American Ballet Theater dancer and choreographer James Whiteside spent two weeks at the Hermitage adapting his autobiographical book Center Center for the stage. “My time there was so productive, I ended up with drafts of two different plays,” he says. “Every morning I woke up, made coffee and started writing. I’d take a break to take a dip in the ocean and make meals, then I’d get right back to work. There were no distractions, and it was the perfect place to let the creative juices flow.” Besides all that, Whiteside was also able to take a ballet class every other day in a dance studio set up by the Hermitage staff. One version of Center Center, a solo dance piece, is intended for performance at Theatre Aspen soon.

“I can’t think of a better place to work on what I’m doing,” says visual artist Amanda Williams, who worked on preparatory sketches for the next iteration of her series What Black Is This, You Say? while in Englewood. The series began in 2020 during the pandemic lockdown as a response to media strategies raising awareness around racial injustice, such as Blackout Tuesday. Watercolors were a small, fast medium used as “placeholders” until Williams could return to the studio. A large-scale version of Williams’ project will be exhibited as part of Art Basel Miami Beach with Rhona Hoffman Gallery.

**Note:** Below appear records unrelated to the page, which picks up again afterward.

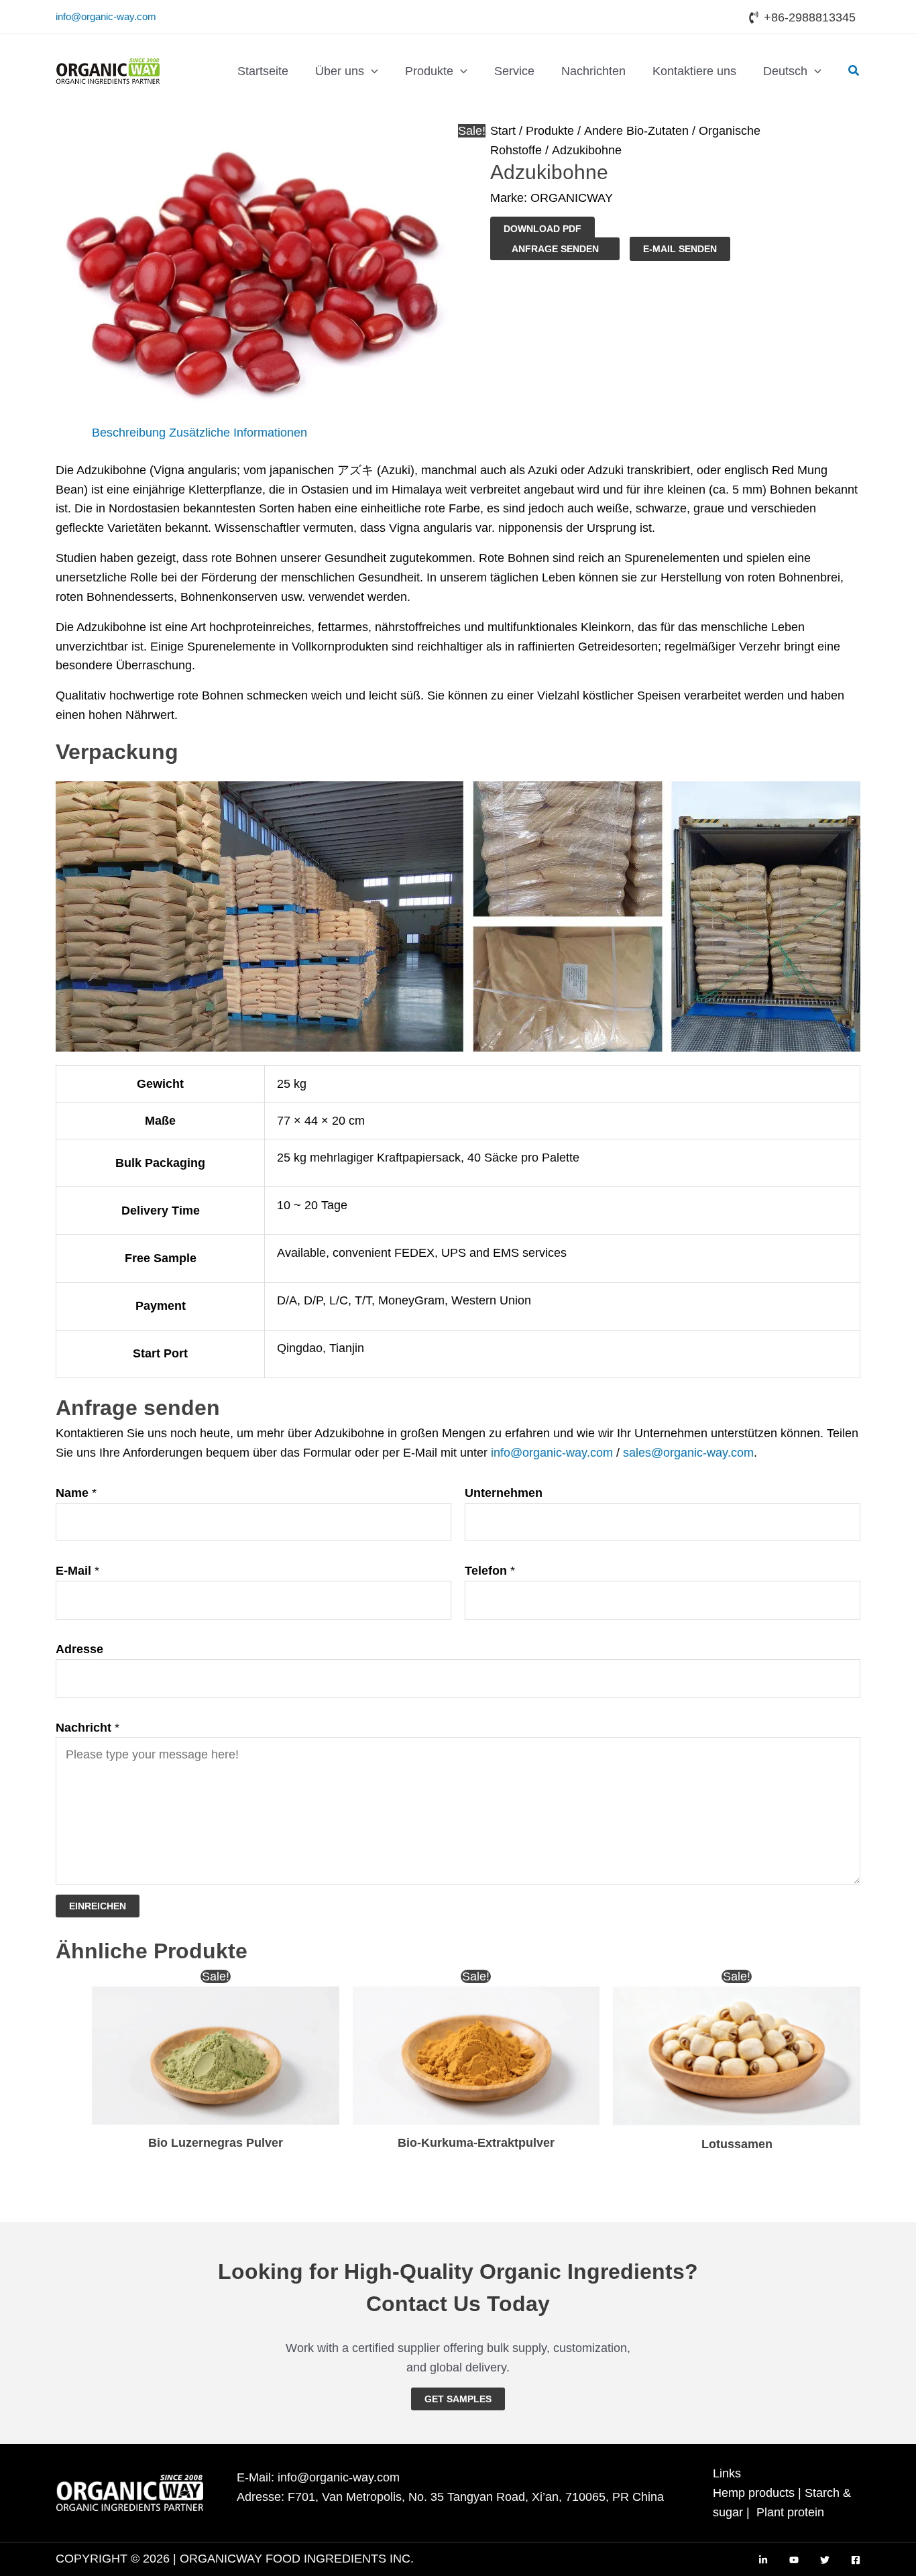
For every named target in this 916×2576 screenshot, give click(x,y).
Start (503, 130)
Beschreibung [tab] (129, 432)
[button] (371, 71)
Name (76, 1493)
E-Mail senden (680, 248)
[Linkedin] (763, 2560)
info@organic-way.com (106, 16)
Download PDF (542, 228)
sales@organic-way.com (688, 1452)
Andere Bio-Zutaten (636, 130)
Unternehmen (503, 1493)
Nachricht (87, 1727)
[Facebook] (855, 2560)
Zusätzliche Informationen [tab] (238, 432)
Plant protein (790, 2512)
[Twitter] (824, 2560)
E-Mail (77, 1570)
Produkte (550, 130)
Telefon (490, 1570)
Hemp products (754, 2493)
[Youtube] (794, 2560)
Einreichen (97, 1906)
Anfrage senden (555, 248)
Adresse (79, 1649)
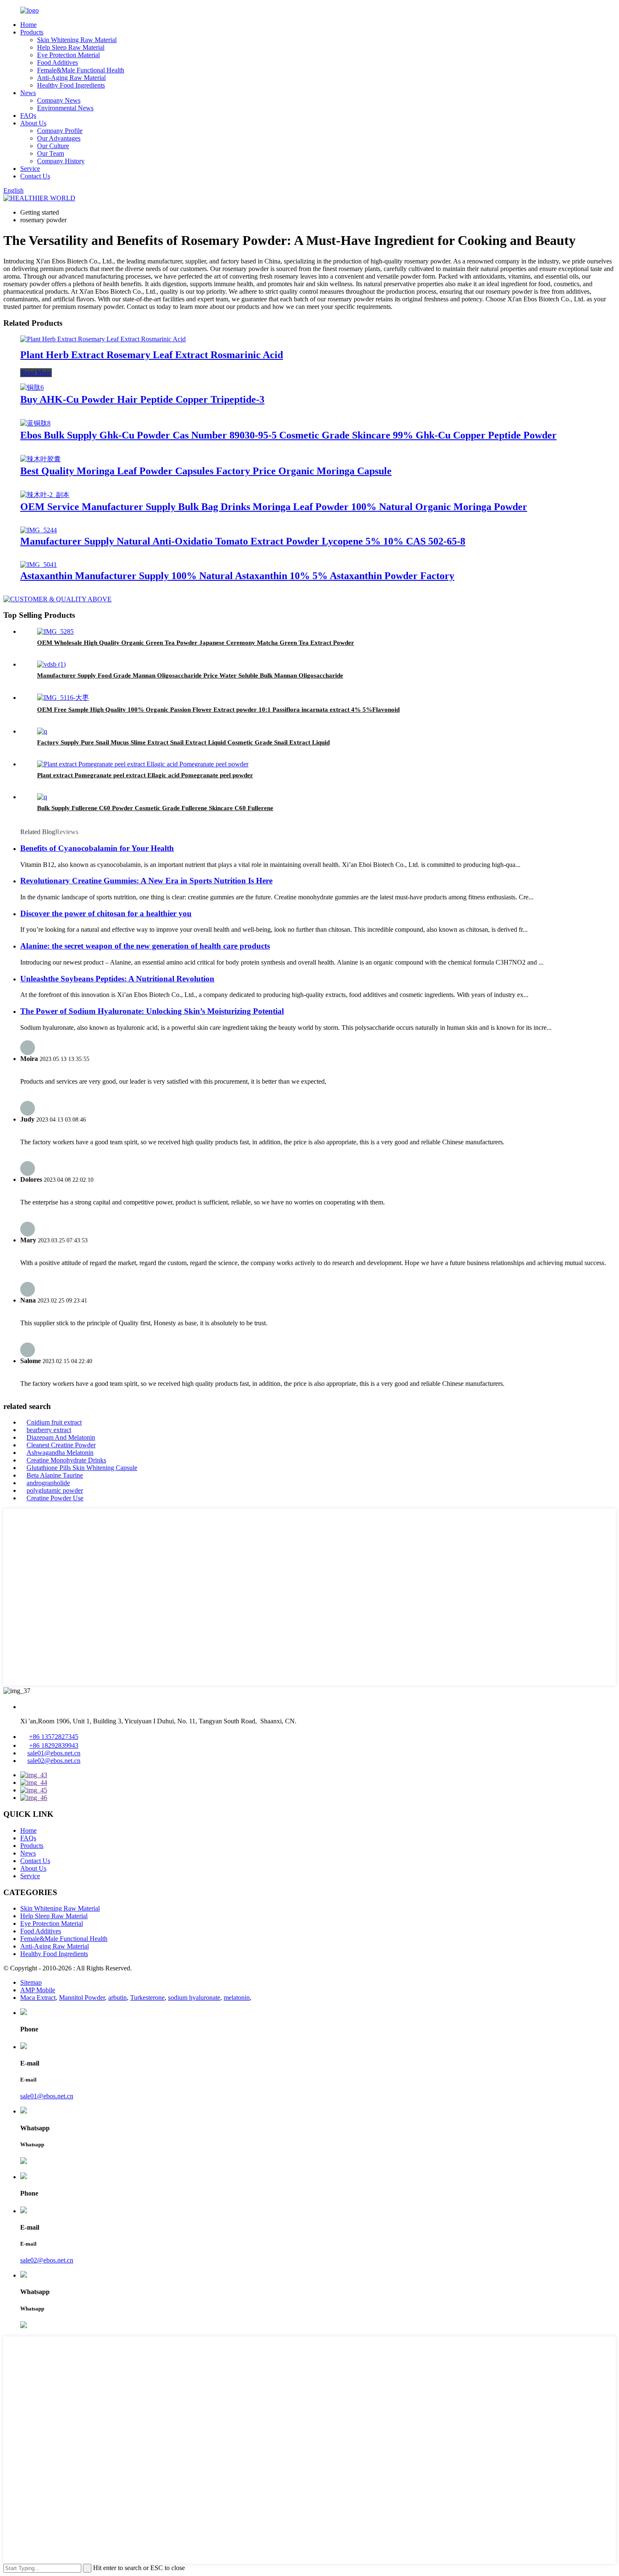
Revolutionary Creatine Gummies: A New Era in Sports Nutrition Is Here (146, 880)
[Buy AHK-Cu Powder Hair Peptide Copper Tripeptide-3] (32, 387)
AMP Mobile (37, 1990)
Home (28, 24)
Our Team (50, 153)
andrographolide (48, 1482)
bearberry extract (49, 1429)
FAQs (28, 115)
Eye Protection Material (68, 54)
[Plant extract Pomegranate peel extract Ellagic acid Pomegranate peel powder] (142, 764)
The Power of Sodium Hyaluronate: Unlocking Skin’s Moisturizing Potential (152, 1011)
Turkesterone (147, 1997)
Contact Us (35, 176)
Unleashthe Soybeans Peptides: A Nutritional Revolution (117, 978)
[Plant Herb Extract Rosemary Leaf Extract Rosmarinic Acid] (103, 339)
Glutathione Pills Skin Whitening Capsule (82, 1467)
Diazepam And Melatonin (61, 1437)
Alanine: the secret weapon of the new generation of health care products (145, 945)
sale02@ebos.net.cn (53, 1760)
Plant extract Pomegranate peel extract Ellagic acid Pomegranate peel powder (145, 775)
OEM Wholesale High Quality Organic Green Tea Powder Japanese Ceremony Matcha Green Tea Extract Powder (195, 642)
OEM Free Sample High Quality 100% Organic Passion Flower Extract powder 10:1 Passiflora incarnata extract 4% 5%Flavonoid (218, 709)
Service (30, 168)
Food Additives (57, 62)
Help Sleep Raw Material (70, 47)
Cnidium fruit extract (54, 1422)
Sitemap (31, 1982)
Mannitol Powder (82, 1997)
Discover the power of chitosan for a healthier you (106, 913)
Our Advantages (58, 138)
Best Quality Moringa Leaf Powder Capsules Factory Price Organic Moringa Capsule (206, 470)
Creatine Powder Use (55, 1498)
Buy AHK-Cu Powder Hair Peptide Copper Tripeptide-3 (142, 399)
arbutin (117, 1997)
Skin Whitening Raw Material (77, 39)
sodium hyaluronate (194, 1997)
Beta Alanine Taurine (55, 1475)
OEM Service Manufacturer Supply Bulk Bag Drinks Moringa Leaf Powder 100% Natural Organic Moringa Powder (273, 506)
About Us (33, 123)
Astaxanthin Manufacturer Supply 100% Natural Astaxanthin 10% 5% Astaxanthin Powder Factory (237, 575)
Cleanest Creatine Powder (61, 1445)
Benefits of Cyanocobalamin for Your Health (97, 848)
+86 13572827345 (53, 1736)
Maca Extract (38, 1997)
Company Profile (60, 130)
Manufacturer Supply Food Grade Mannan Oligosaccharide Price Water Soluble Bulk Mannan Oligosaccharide (190, 675)
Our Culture (53, 145)
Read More (36, 372)
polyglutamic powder (55, 1490)
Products (31, 32)
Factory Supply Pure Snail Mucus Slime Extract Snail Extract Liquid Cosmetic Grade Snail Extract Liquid (183, 742)
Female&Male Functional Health (80, 70)
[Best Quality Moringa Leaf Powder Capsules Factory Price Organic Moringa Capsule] (40, 459)
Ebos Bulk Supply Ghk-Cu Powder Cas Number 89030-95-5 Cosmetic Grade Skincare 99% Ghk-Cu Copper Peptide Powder (288, 435)
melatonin (237, 1997)
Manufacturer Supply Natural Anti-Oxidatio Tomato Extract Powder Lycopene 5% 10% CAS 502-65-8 (242, 541)
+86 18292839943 (53, 1745)
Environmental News (65, 108)
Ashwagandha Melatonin (60, 1452)
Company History (61, 161)
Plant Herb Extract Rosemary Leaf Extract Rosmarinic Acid (151, 354)
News (28, 92)
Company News (58, 100)
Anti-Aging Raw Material (71, 77)
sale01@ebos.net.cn (53, 1753)
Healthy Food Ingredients (71, 85)
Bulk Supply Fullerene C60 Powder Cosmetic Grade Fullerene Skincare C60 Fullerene (155, 808)
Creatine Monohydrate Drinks (66, 1460)
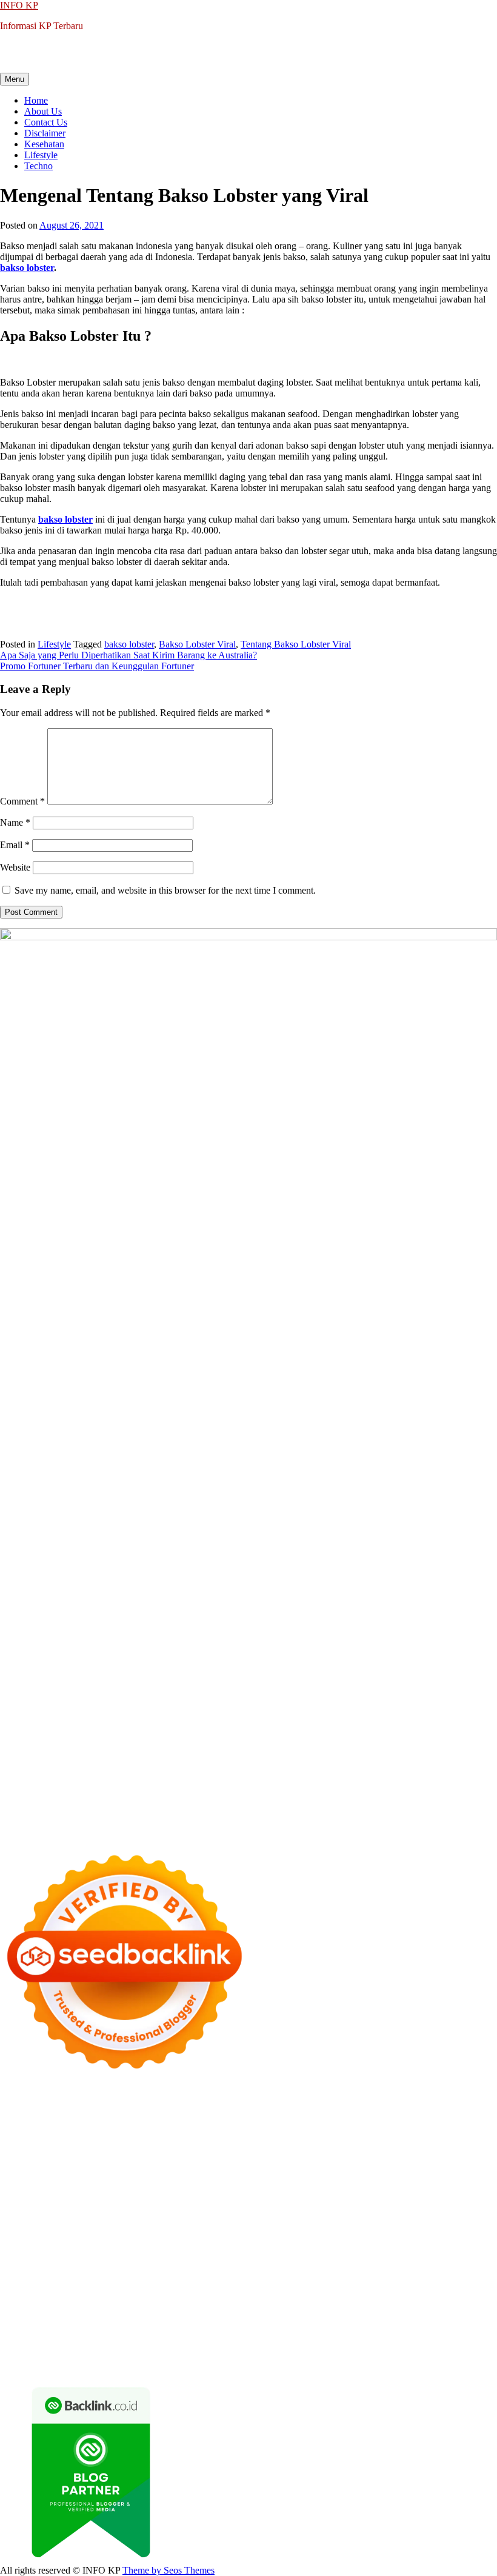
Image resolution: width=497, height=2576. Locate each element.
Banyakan (381, 2343)
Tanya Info (308, 2365)
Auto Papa (382, 2125)
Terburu (175, 2332)
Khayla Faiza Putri (258, 2278)
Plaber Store (297, 2114)
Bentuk (144, 2332)
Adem (347, 2332)
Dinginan (341, 2343)
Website (15, 867)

Williams was also impressed with the Hermitage’s Family Residency program, which provides babysitters for artists’ children during their stay. As a mother of young children, Williams thought residencies would never work for her. “For me, it was invaluable to have my family with me,” she says. “They had complete comfort here. That would be so much harder back in Chicago.”

“I think a lot of artists come, and here they unlock new ideas and possibilities,” says Sandberg. “Sometimes they do the work they came here to do really quickly, and then open their minds to start something new,” often with a multidisciplinary hybrid approach. “We’re the only major arts organization here devoted to creating new work, and we’re shining an international light.”